We want to supplement existing sparse growth of honeysuckle and bramble with plants from the  shrub layer such as hazel, holly and hawthorn,  to create a more natural barrier along the roadside length of the wood. This planting will use the old fence as a support, and as it grows and thickens will greatly enhance the diversity and visual appeal of the woodland edge. It will provide valuable new habitat and food for birds and small mammals, both in the hedge and the adjoining woodland and contribute some much-needed understorey. The hedge will be an effective visual and sound barrier from traffic, and help prevent littering and fly-tipping. It will also look a great deal better than a wire fence.

So, many thanks to Sussex Lund for providing the funding for our hedging project and supporting our ongoing work of restoring  Old Copse.





We could have applied to the Forestry Commission for  funding for the hedge but decided to ask Sussex Lund which specifically funds projects in the Sussex Weald.  This was partly because we already have annual funding from the Forestry Commission  under the English Woodland Grant Scheme and  also because we wanted to establish contact  with other organisations.

We try and use volunteers to help us in the wood, and whenever possible people who can handle machinery  so that we don't have to. So far  we've avoided the need to buy expensive equipment.  The grant money we receive each year can be spent on re- stocking the wood with native trees. Though the plants are relatively cheap, costs soon mount up when  tree guards, stakes and rolls of wire  are included in the price. We  endeavour to keep these costs to a minimum , by making our own stakes and using recycled tree tubes as much as possible.

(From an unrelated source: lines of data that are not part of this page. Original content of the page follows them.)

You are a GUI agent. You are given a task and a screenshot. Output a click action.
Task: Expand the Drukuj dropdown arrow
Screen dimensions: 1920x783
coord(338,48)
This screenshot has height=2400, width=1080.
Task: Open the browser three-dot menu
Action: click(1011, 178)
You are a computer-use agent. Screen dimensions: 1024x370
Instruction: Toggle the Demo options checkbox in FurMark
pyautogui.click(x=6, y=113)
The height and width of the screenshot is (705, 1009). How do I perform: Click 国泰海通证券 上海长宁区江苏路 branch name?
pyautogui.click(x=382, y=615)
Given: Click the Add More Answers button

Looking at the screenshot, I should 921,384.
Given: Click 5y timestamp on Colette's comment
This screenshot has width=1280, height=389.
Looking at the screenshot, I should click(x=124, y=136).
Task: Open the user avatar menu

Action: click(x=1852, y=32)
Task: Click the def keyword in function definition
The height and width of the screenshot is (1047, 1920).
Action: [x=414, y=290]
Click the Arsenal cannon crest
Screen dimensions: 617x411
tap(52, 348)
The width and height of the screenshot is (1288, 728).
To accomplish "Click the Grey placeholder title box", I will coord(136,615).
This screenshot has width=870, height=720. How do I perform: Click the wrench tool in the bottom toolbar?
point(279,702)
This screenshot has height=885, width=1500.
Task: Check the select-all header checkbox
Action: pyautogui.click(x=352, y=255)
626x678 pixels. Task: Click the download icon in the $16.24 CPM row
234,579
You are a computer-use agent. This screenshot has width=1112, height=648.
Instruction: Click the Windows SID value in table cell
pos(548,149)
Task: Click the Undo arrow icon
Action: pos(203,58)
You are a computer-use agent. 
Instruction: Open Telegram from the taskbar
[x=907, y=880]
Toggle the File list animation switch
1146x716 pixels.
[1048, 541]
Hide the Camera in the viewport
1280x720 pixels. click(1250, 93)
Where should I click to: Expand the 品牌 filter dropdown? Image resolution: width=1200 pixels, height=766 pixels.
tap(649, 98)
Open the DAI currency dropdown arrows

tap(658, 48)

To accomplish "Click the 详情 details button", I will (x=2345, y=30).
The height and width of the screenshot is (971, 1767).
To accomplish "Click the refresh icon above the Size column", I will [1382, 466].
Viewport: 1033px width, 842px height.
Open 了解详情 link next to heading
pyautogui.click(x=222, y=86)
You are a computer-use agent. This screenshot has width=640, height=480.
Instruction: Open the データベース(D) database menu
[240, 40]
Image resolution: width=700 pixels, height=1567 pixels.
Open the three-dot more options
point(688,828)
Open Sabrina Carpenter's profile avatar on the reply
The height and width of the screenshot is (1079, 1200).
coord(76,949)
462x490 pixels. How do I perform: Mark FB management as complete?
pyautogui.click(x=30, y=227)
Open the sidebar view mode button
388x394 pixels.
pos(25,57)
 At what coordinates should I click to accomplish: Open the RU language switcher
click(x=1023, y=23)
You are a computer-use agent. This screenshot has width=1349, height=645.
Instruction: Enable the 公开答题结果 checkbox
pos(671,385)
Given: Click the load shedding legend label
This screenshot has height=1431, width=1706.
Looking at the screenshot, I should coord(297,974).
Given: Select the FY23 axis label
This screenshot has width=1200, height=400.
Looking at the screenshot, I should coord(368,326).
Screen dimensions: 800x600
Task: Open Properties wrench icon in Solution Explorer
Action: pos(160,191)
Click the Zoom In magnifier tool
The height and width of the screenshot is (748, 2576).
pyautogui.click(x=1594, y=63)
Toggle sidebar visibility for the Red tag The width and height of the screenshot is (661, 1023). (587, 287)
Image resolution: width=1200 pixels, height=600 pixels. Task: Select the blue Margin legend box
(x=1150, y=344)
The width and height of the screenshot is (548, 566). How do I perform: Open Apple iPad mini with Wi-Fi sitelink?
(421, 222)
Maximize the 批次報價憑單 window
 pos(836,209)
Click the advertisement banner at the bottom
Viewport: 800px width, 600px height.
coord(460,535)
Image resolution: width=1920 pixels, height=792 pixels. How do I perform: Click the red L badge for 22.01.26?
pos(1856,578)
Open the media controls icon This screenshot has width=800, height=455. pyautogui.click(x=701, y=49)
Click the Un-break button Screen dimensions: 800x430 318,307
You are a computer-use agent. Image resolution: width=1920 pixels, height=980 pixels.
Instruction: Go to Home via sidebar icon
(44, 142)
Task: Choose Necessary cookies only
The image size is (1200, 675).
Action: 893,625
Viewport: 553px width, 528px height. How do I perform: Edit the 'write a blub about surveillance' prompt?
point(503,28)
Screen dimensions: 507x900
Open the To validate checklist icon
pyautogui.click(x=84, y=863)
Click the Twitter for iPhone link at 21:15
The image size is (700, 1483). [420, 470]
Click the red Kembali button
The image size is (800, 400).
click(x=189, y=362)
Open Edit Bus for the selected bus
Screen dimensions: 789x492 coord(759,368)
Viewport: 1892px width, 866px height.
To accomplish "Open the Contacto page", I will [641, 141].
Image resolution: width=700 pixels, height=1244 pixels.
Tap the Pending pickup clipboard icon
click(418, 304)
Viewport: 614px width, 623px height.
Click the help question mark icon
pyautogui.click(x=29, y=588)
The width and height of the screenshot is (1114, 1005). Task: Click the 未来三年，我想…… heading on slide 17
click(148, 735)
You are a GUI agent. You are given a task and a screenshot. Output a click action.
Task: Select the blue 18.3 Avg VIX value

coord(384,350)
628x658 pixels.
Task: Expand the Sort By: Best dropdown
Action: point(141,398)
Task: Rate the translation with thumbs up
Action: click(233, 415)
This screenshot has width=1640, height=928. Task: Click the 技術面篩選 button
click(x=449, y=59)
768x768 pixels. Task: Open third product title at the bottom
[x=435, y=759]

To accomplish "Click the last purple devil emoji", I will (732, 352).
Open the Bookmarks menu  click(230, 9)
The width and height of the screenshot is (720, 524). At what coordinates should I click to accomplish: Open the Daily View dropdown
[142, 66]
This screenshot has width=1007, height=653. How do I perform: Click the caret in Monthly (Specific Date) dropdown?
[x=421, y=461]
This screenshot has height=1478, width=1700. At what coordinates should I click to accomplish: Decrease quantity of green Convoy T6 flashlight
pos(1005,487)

 Rampant growth this year due to the good summer and the increased light levels in the wood,  means that we are having to consider cutting and/or mowing the rides and glades to keep the bramble and other unwanted vegetation under control, and to encourage more diverse ground flora. We took welcome advice from Jim Smith-Wright, Ancient Woodland Restoration Project officer for the Woodland Trust . He suggested a number of machines to do the job,  from strimmers to brush cutters to  reciprocating, or scythe mowers which are a hand pushed alternative for level terrain. Jim also gave useful advice on the when, what, and how to cut , and what to do with the 'arisings'. The Small Woodland Owners facebook page is also useful when it comes to machinery, and a request for information always attracts a great deal of advice.  What we'll probably do is to try out a few alternatives either by hiring or borrowing a range of machines, and decide which one works best for us.

Tuesday, 25 July 2017

Photographing wildlife - or not

A quick Google image search brings up as many exquisite wildlife pictures as anyone could want. All I can say is that the photographers probably sat for three weeks waiting for the perfect shot. We've published some great photos taken by Carl the angler, as he sits quietly at a swim with his camera equipment and fishing rods, waiting for a carp to bite or an interesting bird or amphibian to come within telephoto range. Capturing moving wildlife with a mobile phone is much, much harder ...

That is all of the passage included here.